[Saved data entries]

§

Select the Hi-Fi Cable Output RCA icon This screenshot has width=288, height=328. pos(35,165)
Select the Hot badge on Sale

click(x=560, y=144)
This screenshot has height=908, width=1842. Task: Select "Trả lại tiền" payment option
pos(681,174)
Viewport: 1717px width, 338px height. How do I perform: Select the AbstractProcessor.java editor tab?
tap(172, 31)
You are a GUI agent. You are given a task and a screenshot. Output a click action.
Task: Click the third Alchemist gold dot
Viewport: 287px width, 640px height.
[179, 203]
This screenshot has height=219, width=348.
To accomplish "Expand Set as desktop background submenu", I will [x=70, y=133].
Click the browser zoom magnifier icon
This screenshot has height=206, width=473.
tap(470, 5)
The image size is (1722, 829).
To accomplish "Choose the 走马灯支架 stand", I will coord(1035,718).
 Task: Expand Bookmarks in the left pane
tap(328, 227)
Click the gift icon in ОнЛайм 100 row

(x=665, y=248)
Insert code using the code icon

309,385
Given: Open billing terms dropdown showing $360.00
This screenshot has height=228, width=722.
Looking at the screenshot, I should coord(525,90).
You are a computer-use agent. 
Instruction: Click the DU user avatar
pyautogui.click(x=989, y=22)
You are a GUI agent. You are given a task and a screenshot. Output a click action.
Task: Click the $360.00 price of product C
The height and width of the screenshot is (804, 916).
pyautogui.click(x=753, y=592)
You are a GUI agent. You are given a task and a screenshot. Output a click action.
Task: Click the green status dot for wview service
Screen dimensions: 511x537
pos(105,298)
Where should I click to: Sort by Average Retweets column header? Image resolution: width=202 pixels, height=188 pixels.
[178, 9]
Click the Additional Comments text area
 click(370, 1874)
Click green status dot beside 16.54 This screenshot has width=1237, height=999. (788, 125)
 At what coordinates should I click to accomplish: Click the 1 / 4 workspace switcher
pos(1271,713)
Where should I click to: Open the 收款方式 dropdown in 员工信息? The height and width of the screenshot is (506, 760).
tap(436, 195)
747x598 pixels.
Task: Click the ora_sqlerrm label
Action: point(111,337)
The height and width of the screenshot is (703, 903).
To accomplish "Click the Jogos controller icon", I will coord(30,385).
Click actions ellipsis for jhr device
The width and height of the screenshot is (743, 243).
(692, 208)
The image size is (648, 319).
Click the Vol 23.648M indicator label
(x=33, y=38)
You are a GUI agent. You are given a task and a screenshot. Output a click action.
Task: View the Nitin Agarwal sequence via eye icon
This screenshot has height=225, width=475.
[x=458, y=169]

§

__What is required__: Extract the complete data, matching each line exactly.

__Reply to the task__:
Select the Hi-Fi Cable Output RCA icon This screenshot has width=288, height=328. pos(35,165)
Select the Hot badge on Sale

click(x=560, y=144)
This screenshot has height=908, width=1842. Task: Select "Trả lại tiền" payment option
pos(681,174)
Viewport: 1717px width, 338px height. How do I perform: Select the AbstractProcessor.java editor tab?
tap(172, 31)
You are a GUI agent. You are given a task and a screenshot. Output a click action.
Task: Click the third Alchemist gold dot
Viewport: 287px width, 640px height.
[179, 203]
This screenshot has height=219, width=348.
To accomplish "Expand Set as desktop background submenu", I will [x=70, y=133].
Click the browser zoom magnifier icon
This screenshot has height=206, width=473.
tap(470, 5)
The image size is (1722, 829).
To accomplish "Choose the 走马灯支架 stand", I will coord(1035,718).
 Task: Expand Bookmarks in the left pane
tap(328, 227)
Click the gift icon in ОнЛайм 100 row

(x=665, y=248)
Insert code using the code icon

309,385
Given: Open billing terms dropdown showing $360.00
This screenshot has height=228, width=722.
Looking at the screenshot, I should coord(525,90).
You are a computer-use agent. 
Instruction: Click the DU user avatar
pyautogui.click(x=989, y=22)
You are a GUI agent. You are given a task and a screenshot. Output a click action.
Task: Click the $360.00 price of product C
The height and width of the screenshot is (804, 916).
pyautogui.click(x=753, y=592)
You are a GUI agent. You are given a task and a screenshot. Output a click action.
Task: Click the green status dot for wview service
Screen dimensions: 511x537
pos(105,298)
Where should I click to: Sort by Average Retweets column header? Image resolution: width=202 pixels, height=188 pixels.
[178, 9]
Click the Additional Comments text area
 click(370, 1874)
Click green status dot beside 16.54 This screenshot has width=1237, height=999. (788, 125)
 At what coordinates should I click to accomplish: Click the 1 / 4 workspace switcher
pos(1271,713)
Where should I click to: Open the 收款方式 dropdown in 员工信息? The height and width of the screenshot is (506, 760).
tap(436, 195)
747x598 pixels.
Task: Click the ora_sqlerrm label
Action: point(111,337)
The height and width of the screenshot is (703, 903).
To accomplish "Click the Jogos controller icon", I will coord(30,385).
Click actions ellipsis for jhr device
The width and height of the screenshot is (743, 243).
(692, 208)
The image size is (648, 319).
Click the Vol 23.648M indicator label
(x=33, y=38)
You are a GUI agent. You are given a task and a screenshot. Output a click action.
Task: View the Nitin Agarwal sequence via eye icon
This screenshot has height=225, width=475.
[x=458, y=169]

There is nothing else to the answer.